(Data items)
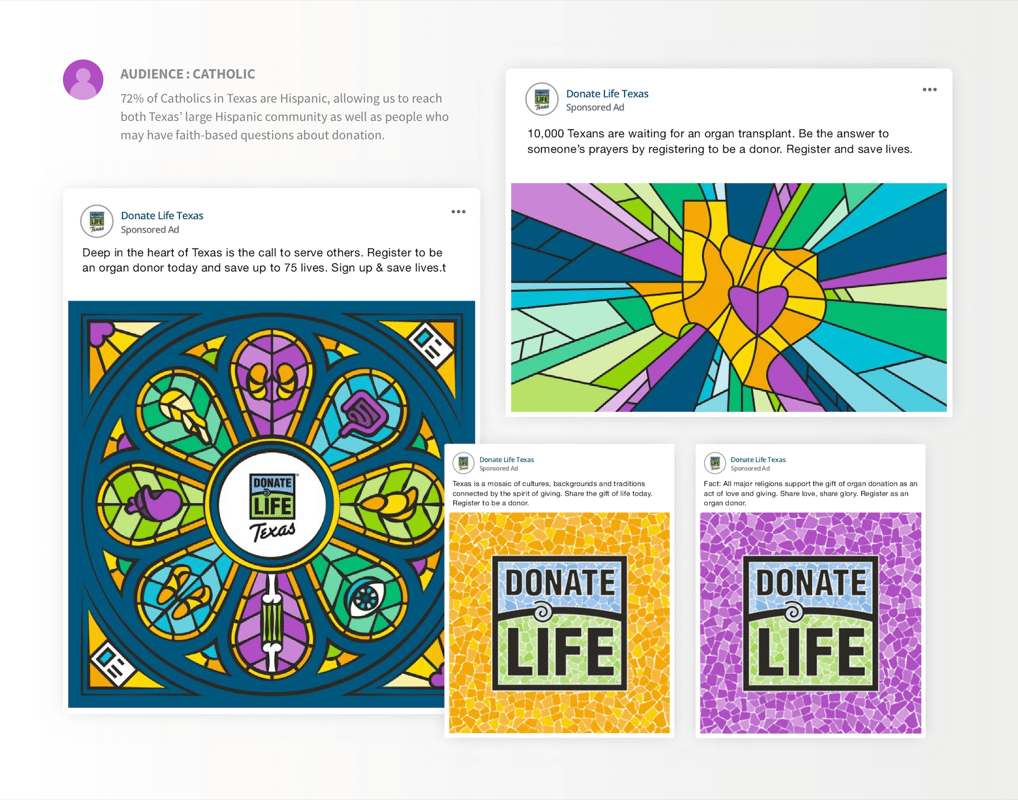This screenshot has width=1018, height=800.
Task: Click the profile logo on the purple mosaic ad
Action: coord(714,463)
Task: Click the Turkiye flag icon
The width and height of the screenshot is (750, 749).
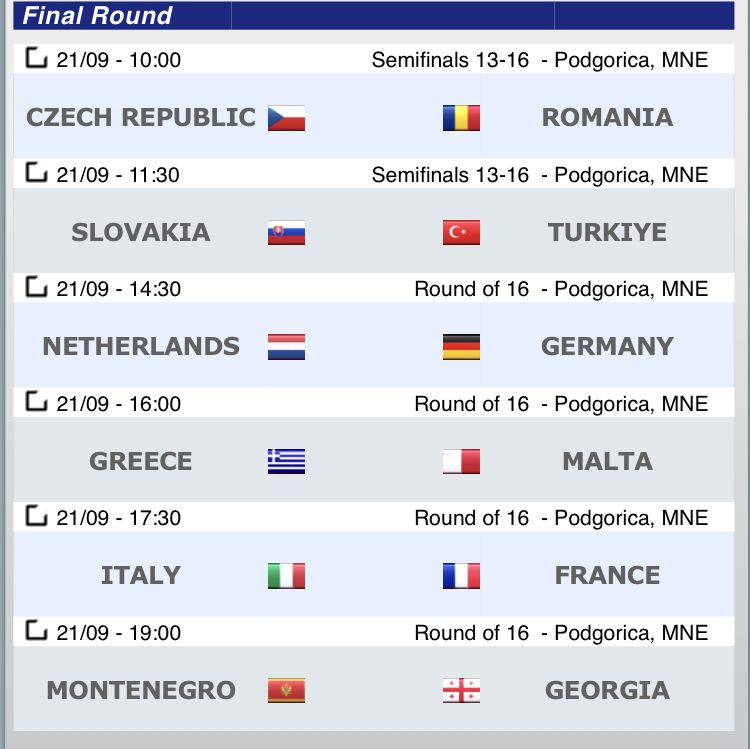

- What to produce: Take the line that holds "Task: Click the Turkiye flag icon" as the start and the last line of the data as the end. Copy only those lines exactly, both ends included, except the pictures.

- Problem solution:
Task: Click the Turkiye flag icon
The width and height of the screenshot is (750, 749).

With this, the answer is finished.